Another advantage of the ForkJoin pattern is it maps well to certain types of real world divide and conquer algorithms.
public class PrimesForkJoin extends PrimesComputation {  
    public Boolean[] computePrimes(int upto) throws Exception {  
        ForkJoinPool pool = new ForkJoinPool();  
        Boolean[] results = new Boolean[upto];  
        pool.invoke(new PrimesTask(0, results.length, results));  
        return results;  
    static class PrimesTask extends RecursiveAction {  
        public void compute() {  
            if (to - from < 1000)  
                for (int x = from; x < to; x++)  
                    results[x] = isPrime(x);  
            else {  
                PrimesTask left = new PrimesTask(from, (to + from) / 2, results);  
                PrimesTask right = new PrimesTask((to + from) / 2, to, results);  


Java 8 will add support for ParallelArray's, you can get a glimpse of what this might look like by using the jsr166y libray jars. The idea is to eventually allow simple loop parallel like C#s Paralell.For.

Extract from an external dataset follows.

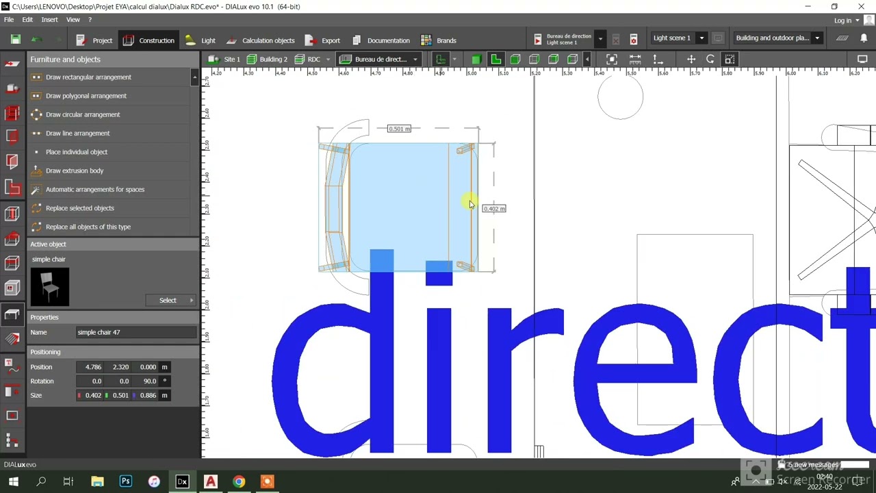This screenshot has height=493, width=876.
Task: Click the zoom-to-fit view icon
Action: [x=612, y=60]
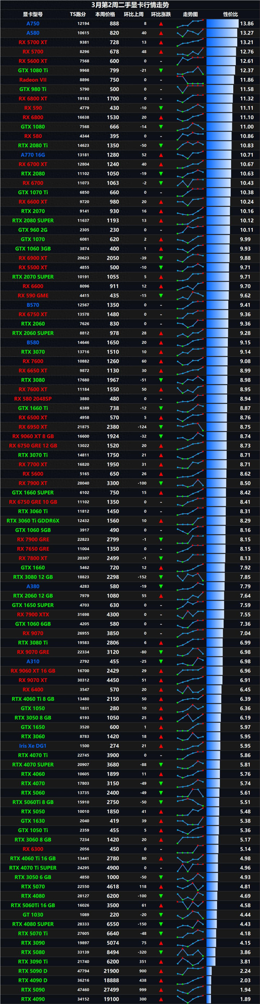
Task: Click the red up arrow beside RX 6800
Action: pyautogui.click(x=161, y=117)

The code is functional in nature, replaceWithMappedIndex() replaces each element in the array with the results of applying the given mapping. In this case our mapping is simply the primality status of the number.

public Boolean[] computePrimes(int upto) {  
    ParallelArray<Boolean> p = ParallelArray.create(upto, Boolean.class, 
    p.replaceWithMappedIndex(new IntToObject<Boolean>() {  
        public Boolean op(int x) {  
            return isPrime(x);  
    return p.getArray();  

 Sequential version  
 #   primes: 476648  
 Time: 15916ms  

 Threads version  
 #   primes: 476648  
 Time: 4818ms  
 Speed-up: 3.30  

 Pool version  
 #   primes: 476648  
 Time: 3450ms  
 Speed-up: 4.61  

 Fork-join version  
 #   primes: 476648  
 Time: 3380ms  
 Speed-up: 4.71  

 Parallel version  
 #   primes: 476648  
 Time: 4888ms  
 Speed-up: 3.26  

Here you can see the relative speed-up of the different approaches and how there is a trade off between implementation complexity and speed-up. In this case the sweet spot seems to be with the Pool version which is not too complicated but also gives good performance.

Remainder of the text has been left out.